One would hope an accomplished actor like Blake would not be struck dumb into 'inappropriate' behavior at the critical instant. No way, he would have erred on the side of Sarah Bernhardt, that much is obvious from the the roles he has had a chance to rehearse. BUT: here's my off-the-point, lazy, no-law-school-for-you-my-dear question: who were those people who popped up with the suddeness of the pasteboard bobbies in Mr. Toad's Wild Ride down there at good old Disneyland, CA? Boink! and there they are, witness to all the lack of sturm and drang that seemed to be the most suspicious thing about Blake.

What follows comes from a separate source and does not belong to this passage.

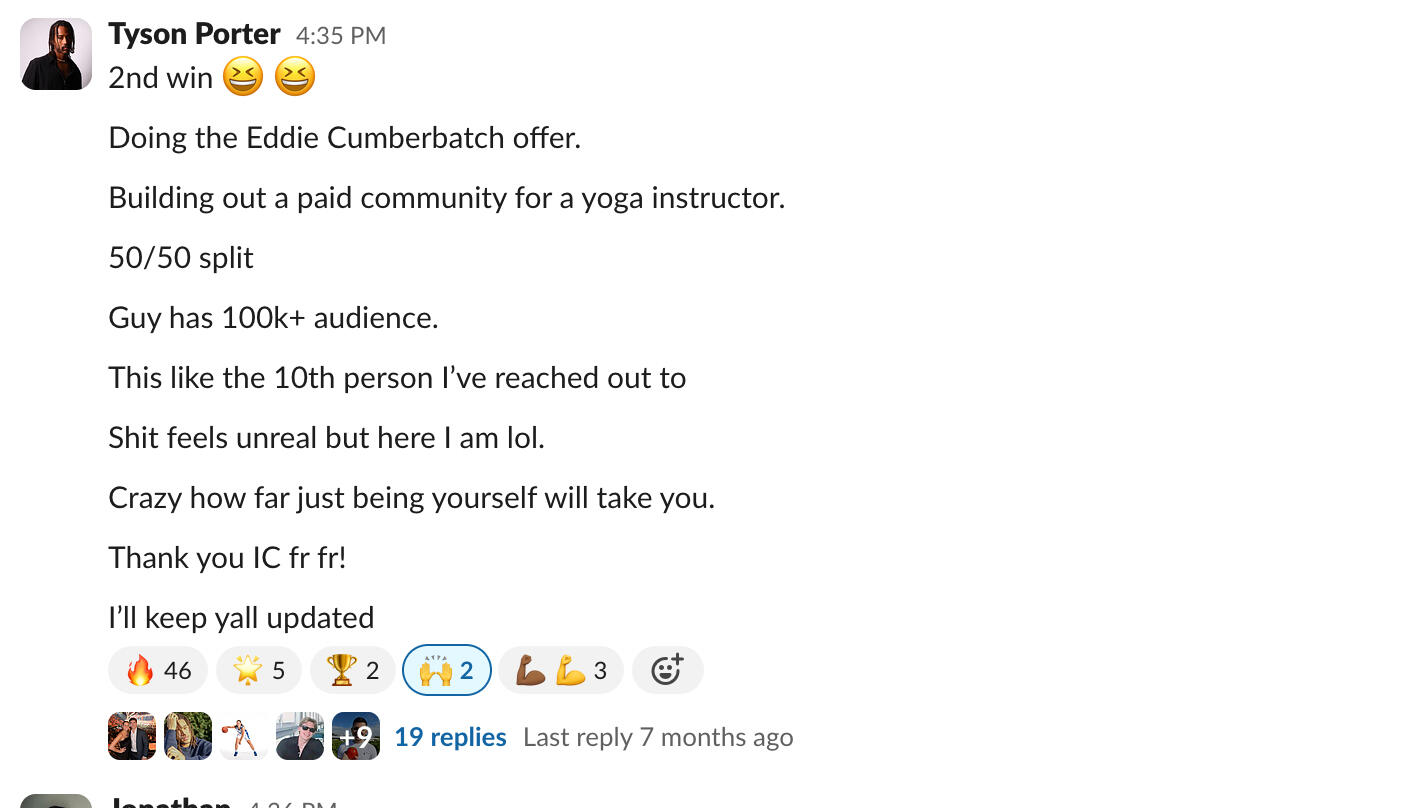The image size is (1402, 808).
Task: Click the first replier avatar showing a couple
Action: click(x=132, y=736)
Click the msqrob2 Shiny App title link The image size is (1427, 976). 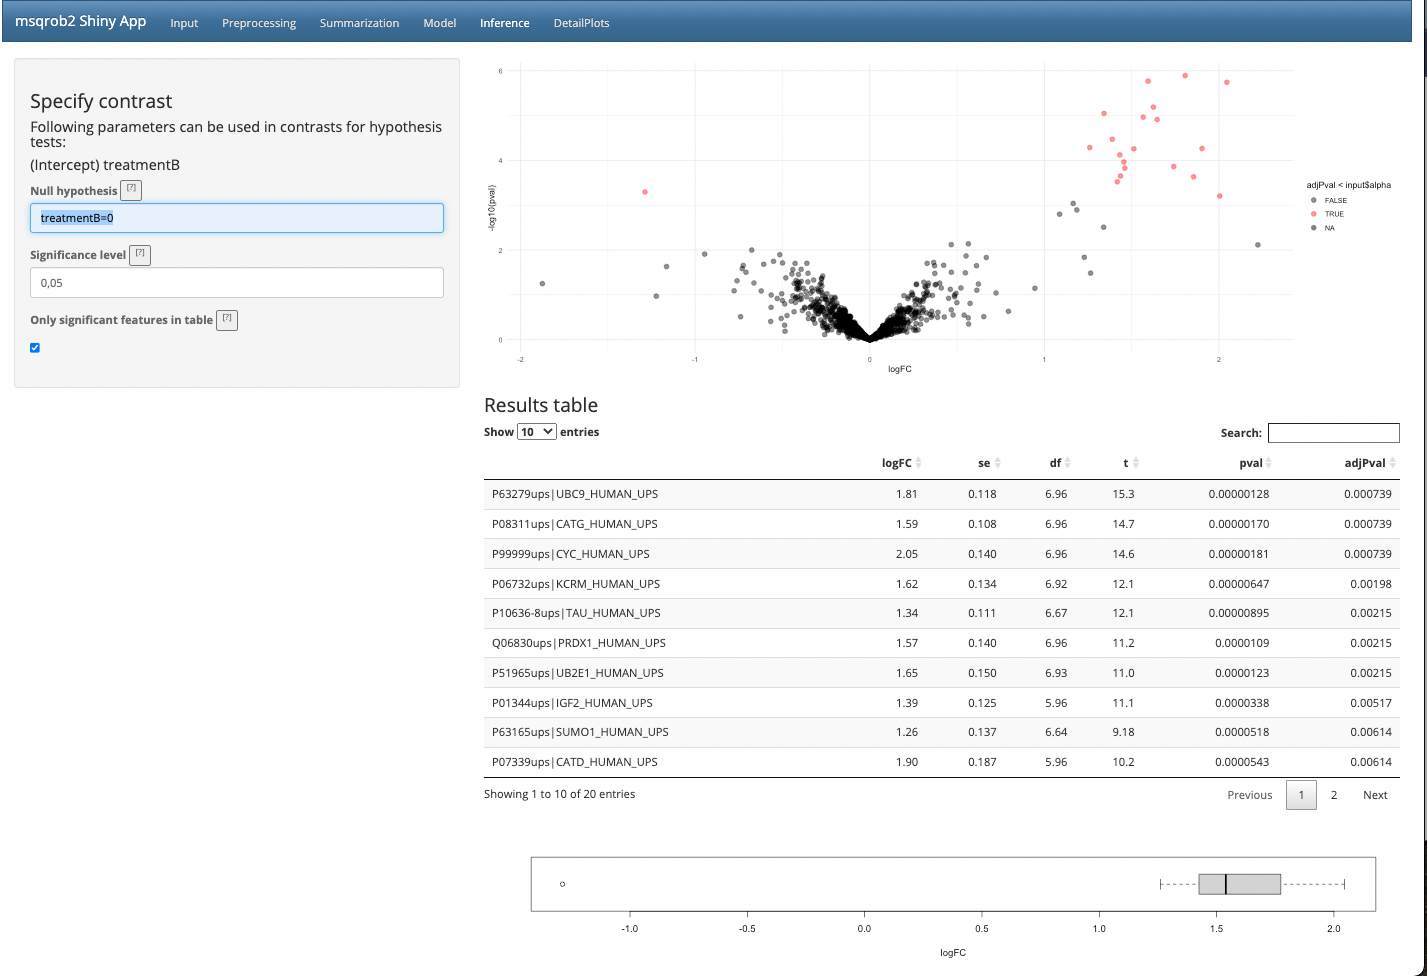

I say most suspicious cuz I live in California and I have worked as a legal secretary here, in family law (during the Markey era, lol, but it hasn't changed that much) and there's no way that woman was gonna get custody of the child unless she had eyewitnesses that Blake was a cannibal or a speed user, neither of which was discovered by the prosecution apparently. In California custody does not go to the mother automatically. This is a no-fault divorce (dissolution) state. There are two grounds for dissolving a marriage: 1) irreconcilable differences and 2) incurable insanity. Irreconcilable differences can be stated in one sentence: "I don't want to be married to that person any more." End of argument. Petitioner and Respondent, not Plaintiff and Defendant. Custody and support issues are very much affected by this stance, and man and woman are pretty much equal when the debts and the assets and the kids are divvied up. In custody issues, the welfare of the child is the deciding factor. The slut Mrs. Blake needed to be in order to motivate murder wouldn't have gotten more than a month or two of alimony, wouldn't have gotten much of Blake's money as it was mostly earned before marriage and thus was not community property, and if the prosecution's delineation of her character had much validity, she'd have been lucky to get supervised visitation every two weeks or so. BUT getting the custody issues before the Court would have involved some character witnesses, and with a Borgess like that, 'assassination' might even be mentioned. Some husbands and fathers are reluctant to commence character assassinations on what will always be the mother of their children, and it is not unusual to bounce the possibilities off mutual acquaintances before commencing something as irretrievable as Superior Court documents of this nature.

Didn't follow the trial though, I'm a lazy soul and for some reason we don't have even the option of cable tv here in the foothills between Hollywood and Palm Springs, so I'm missing lots of details. Like, who were those citizens on the sidewalk, and do they always walk so quietly? One does intuit they are watchers of soap operas, but other than that, where did they come from?

As a person embroiled in writing a murder mystery, I must know.